Key in this discussion was SharePoint functionality in the uploading of files – or rather how in some combinations, the upload functionality can be your biggest limiting factor. I can describe this better with an example. We currently use SharePoint 2003. Our users have Microsoft Office 2007 (or 2010 in some cases). SharePoint 2003 hasn’t been developed to accept Open XML Document format files, and therefore users must upload in a compatible format – the old “.doc” format. This isn’t a problem for any computer connected to the domain; we simply apply an Office Group Policy package to set the default file type. However, take this outside the domain – to a home computer perhaps – and your application of a consistent environment is no more.

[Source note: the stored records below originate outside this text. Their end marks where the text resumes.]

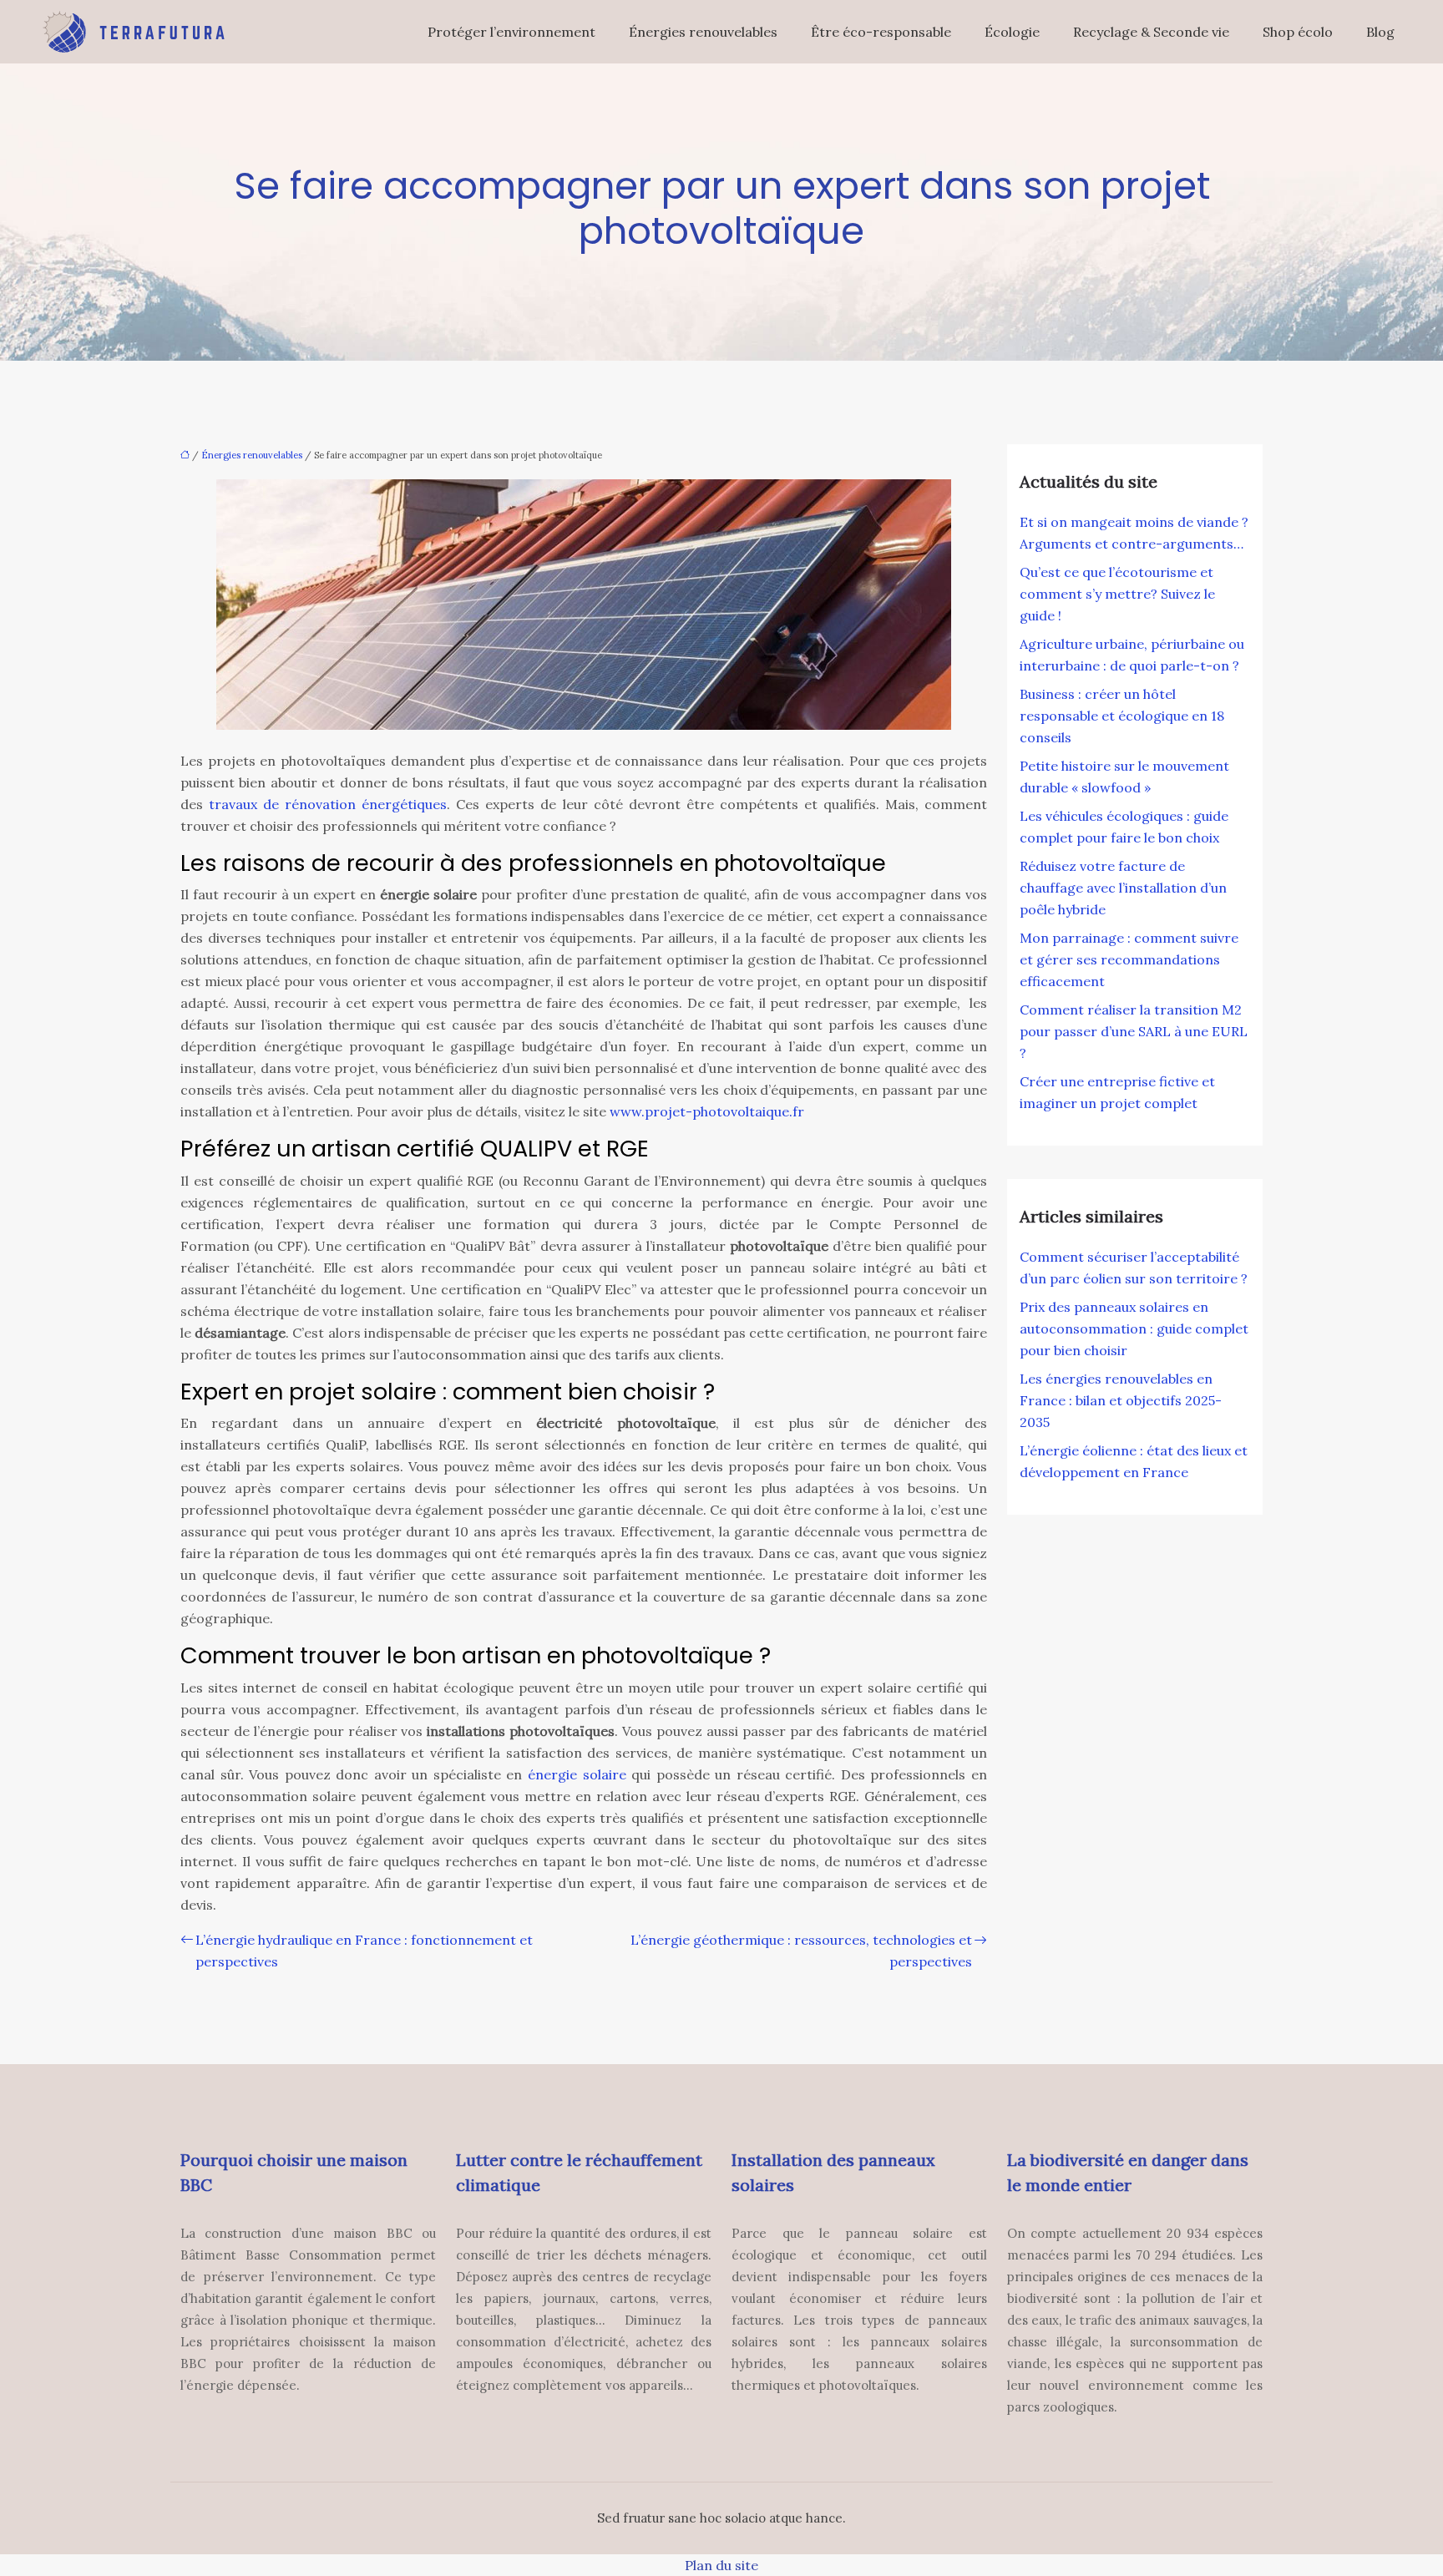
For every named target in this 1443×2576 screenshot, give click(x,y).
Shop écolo (1298, 31)
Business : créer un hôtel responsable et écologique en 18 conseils (1122, 716)
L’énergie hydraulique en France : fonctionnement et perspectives (364, 1950)
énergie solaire (577, 1774)
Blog (1380, 31)
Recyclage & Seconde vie (1151, 31)
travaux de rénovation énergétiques (328, 804)
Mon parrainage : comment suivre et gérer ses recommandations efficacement (1129, 959)
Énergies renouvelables (703, 31)
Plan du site (721, 2565)
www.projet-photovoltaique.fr (707, 1111)
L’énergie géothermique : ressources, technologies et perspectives (801, 1950)
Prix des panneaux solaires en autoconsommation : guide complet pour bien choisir (1134, 1328)
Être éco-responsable (881, 31)
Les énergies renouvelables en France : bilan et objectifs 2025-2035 (1121, 1400)
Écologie (1012, 31)
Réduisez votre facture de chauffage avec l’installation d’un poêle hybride (1123, 888)
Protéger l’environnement (511, 31)
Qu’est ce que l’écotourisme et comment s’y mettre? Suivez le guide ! (1117, 594)
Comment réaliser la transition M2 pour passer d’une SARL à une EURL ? (1134, 1031)
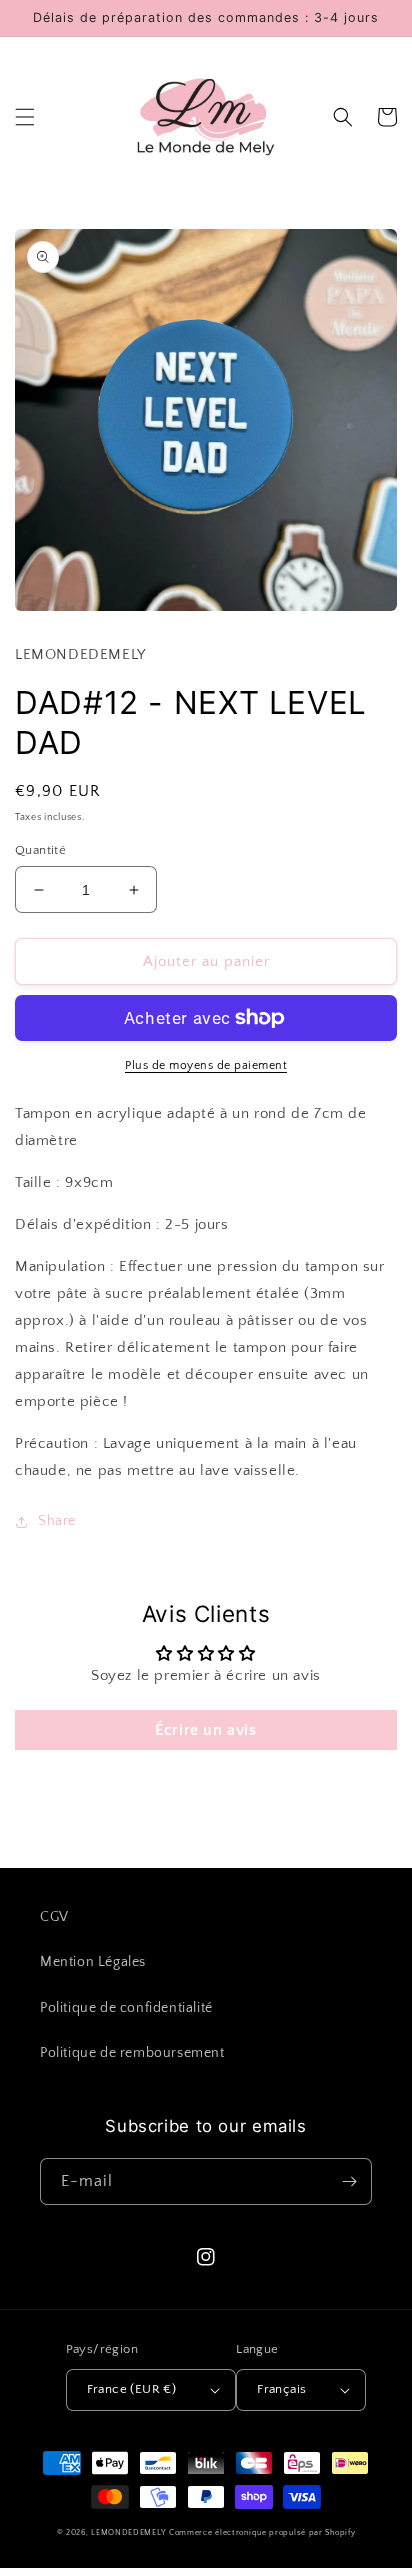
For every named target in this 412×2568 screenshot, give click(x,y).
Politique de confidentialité (126, 2008)
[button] (25, 117)
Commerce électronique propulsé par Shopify (262, 2532)
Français (281, 2389)
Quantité (40, 850)
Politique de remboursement (132, 2053)
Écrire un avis (205, 1730)
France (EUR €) (132, 2389)
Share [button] (57, 1521)
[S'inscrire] (349, 2181)
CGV (54, 1917)
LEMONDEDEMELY (128, 2532)
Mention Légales (93, 1962)
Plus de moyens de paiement (206, 1065)
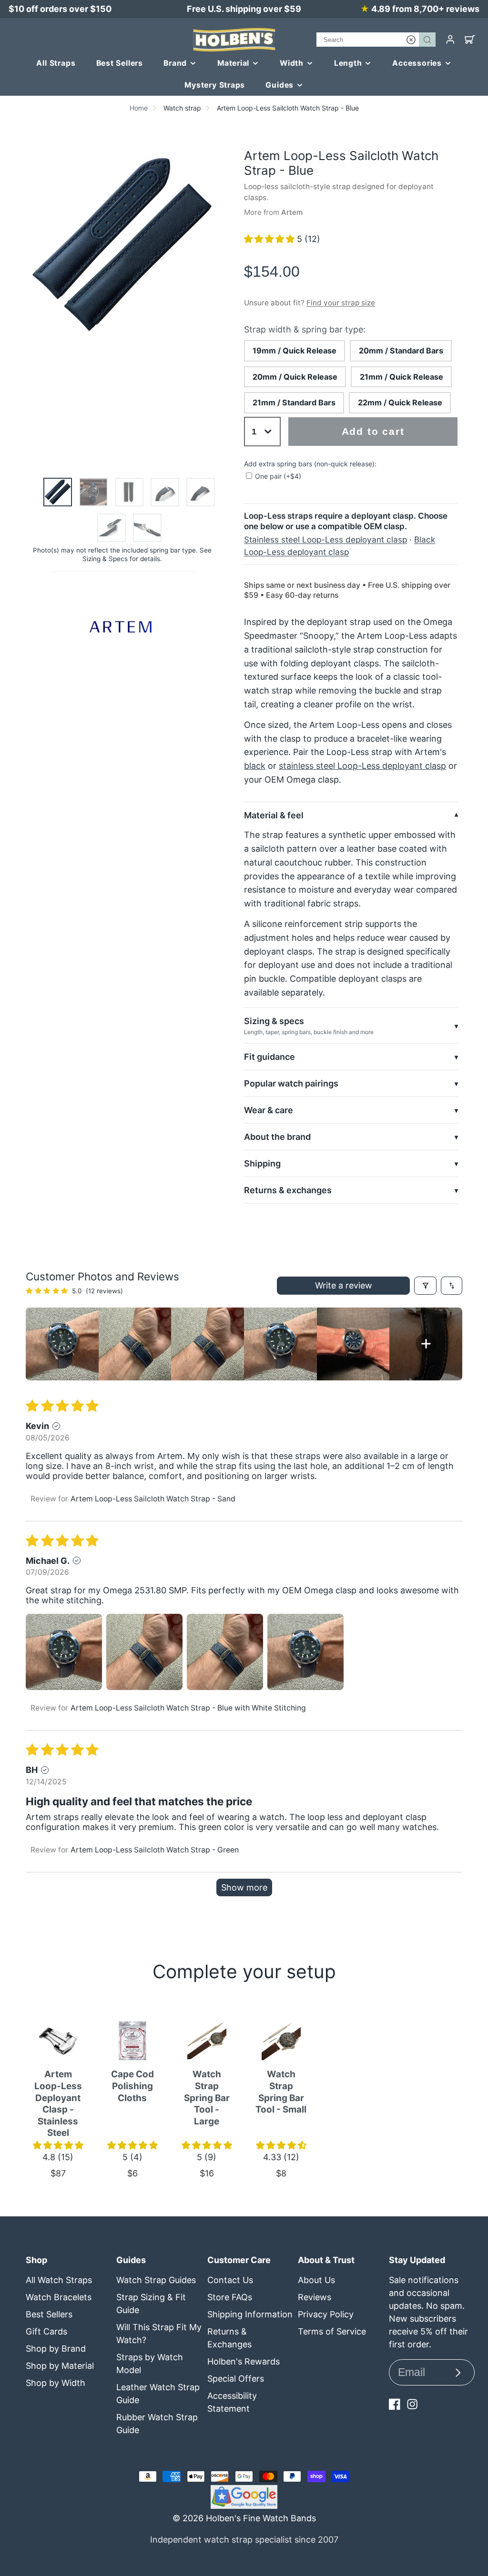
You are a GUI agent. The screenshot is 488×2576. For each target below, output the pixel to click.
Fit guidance (269, 1057)
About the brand (277, 1137)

My view here is a challenging one, and perhaps not yet achievable. Our reliance on SharePoint is for the most part (although not quite entirely) still built around uploading files. All too quickly our SharePoint installation grew to include a multitude of sites and document libraries, each with a subtly different structure and security model, bringing with it an administrative burden. Instead, as is more commonly the case with newer web tools, our longer term objective for collating content should surely be focused upon creating content online. Flexible structures, simplified security management, little or no dependence upon sometimes proprietary content types. Don’t get me wrong; SharePoint does handle the simplistic task of collating content in an accessible location very well. At the end of the day though, it’s usually treated just like a shared drive. Sadly, there’s nothing particularly advanced about that.